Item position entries
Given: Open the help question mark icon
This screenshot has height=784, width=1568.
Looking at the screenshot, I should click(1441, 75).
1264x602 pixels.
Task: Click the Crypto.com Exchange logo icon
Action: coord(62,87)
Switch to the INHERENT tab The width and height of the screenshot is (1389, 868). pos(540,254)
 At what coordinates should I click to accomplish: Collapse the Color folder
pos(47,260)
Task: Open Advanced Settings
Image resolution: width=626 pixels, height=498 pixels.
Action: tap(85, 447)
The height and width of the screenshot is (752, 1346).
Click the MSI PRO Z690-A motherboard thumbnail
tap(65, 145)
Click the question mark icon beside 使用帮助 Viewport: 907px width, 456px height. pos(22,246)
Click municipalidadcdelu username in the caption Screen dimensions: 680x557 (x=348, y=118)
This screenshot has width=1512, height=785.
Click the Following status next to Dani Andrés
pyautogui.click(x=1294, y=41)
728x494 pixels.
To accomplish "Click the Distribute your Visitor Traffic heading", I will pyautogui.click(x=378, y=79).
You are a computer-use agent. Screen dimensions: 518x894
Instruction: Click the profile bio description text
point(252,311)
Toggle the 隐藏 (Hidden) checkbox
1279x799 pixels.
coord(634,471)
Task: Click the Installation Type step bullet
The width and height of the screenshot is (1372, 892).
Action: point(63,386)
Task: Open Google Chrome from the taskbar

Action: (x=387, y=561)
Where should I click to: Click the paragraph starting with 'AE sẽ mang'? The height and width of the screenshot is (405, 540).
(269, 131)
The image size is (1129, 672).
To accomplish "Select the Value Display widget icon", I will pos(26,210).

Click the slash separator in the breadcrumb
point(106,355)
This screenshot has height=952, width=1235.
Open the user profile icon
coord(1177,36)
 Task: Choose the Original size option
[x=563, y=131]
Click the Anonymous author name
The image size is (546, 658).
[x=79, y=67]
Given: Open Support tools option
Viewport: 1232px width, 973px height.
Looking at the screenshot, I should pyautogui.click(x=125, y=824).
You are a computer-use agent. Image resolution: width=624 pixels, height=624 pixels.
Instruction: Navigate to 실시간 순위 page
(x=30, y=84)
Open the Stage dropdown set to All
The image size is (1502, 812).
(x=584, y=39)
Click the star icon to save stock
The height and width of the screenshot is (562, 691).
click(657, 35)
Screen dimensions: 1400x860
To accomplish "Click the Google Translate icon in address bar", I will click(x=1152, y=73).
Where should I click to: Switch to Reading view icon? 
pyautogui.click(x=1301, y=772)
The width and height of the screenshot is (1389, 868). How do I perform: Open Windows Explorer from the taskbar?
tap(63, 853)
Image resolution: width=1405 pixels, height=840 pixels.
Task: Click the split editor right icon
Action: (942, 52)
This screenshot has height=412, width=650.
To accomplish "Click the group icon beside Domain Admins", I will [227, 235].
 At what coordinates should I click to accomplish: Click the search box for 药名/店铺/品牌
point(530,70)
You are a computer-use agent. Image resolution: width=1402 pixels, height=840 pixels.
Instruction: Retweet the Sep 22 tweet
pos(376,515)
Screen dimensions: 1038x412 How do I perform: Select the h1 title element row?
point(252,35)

- _TASK DIRECTIONS_: Rewrite the entries above, replacing every occurrence of "accomplish" with "complete" and leaving everything else unchanged.

- _SOLUTION TO THE EXERCISE_:
Given: Open the help question mark icon
This screenshot has height=784, width=1568.
Looking at the screenshot, I should click(1441, 75).
1264x602 pixels.
Task: Click the Crypto.com Exchange logo icon
Action: coord(62,87)
Switch to the INHERENT tab The width and height of the screenshot is (1389, 868). pos(540,254)
 At what coordinates should I click to complete: Collapse the Color folder
pos(47,260)
Task: Open Advanced Settings
Image resolution: width=626 pixels, height=498 pixels.
Action: tap(85, 447)
The height and width of the screenshot is (752, 1346).
Click the MSI PRO Z690-A motherboard thumbnail
tap(65, 145)
Click the question mark icon beside 使用帮助 Viewport: 907px width, 456px height. pos(22,246)
Click municipalidadcdelu username in the caption Screen dimensions: 680x557 (x=348, y=118)
This screenshot has width=1512, height=785.
Click the Following status next to Dani Andrés
pyautogui.click(x=1294, y=41)
728x494 pixels.
To complete "Click the Distribute your Visitor Traffic heading", I will pyautogui.click(x=378, y=79).
You are a computer-use agent. Screen dimensions: 518x894
Instruction: Click the profile bio description text
point(252,311)
Toggle the 隐藏 (Hidden) checkbox
1279x799 pixels.
coord(634,471)
Task: Click the Installation Type step bullet
The width and height of the screenshot is (1372, 892).
Action: point(63,386)
Task: Open Google Chrome from the taskbar

Action: (x=387, y=561)
Where should I click to: Click the paragraph starting with 'AE sẽ mang'? The height and width of the screenshot is (405, 540).
(269, 131)
The image size is (1129, 672).
To complete "Select the Value Display widget icon", I will pos(26,210).

Click the slash separator in the breadcrumb
point(106,355)
This screenshot has height=952, width=1235.
Open the user profile icon
coord(1177,36)
 Task: Choose the Original size option
[x=563, y=131]
Click the Anonymous author name
The image size is (546, 658).
[x=79, y=67]
Given: Open Support tools option
Viewport: 1232px width, 973px height.
Looking at the screenshot, I should pyautogui.click(x=125, y=824).
You are a computer-use agent. Image resolution: width=624 pixels, height=624 pixels.
Instruction: Navigate to 실시간 순위 page
(x=30, y=84)
Open the Stage dropdown set to All
The image size is (1502, 812).
(x=584, y=39)
Click the star icon to save stock
The height and width of the screenshot is (562, 691).
click(657, 35)
Screen dimensions: 1400x860
To complete "Click the Google Translate icon in address bar", I will click(x=1152, y=73).
Where should I click to: Switch to Reading view icon? 
pyautogui.click(x=1301, y=772)
The width and height of the screenshot is (1389, 868). How do I perform: Open Windows Explorer from the taskbar?
tap(63, 853)
Image resolution: width=1405 pixels, height=840 pixels.
Task: Click the split editor right icon
Action: (942, 52)
This screenshot has height=412, width=650.
To complete "Click the group icon beside Domain Admins", I will [227, 235].
 At what coordinates should I click to complete: Click the search box for 药名/店铺/品牌
point(530,70)
You are a computer-use agent. Image resolution: width=1402 pixels, height=840 pixels.
Instruction: Retweet the Sep 22 tweet
pos(376,515)
Screen dimensions: 1038x412 How do I perform: Select the h1 title element row?
point(252,35)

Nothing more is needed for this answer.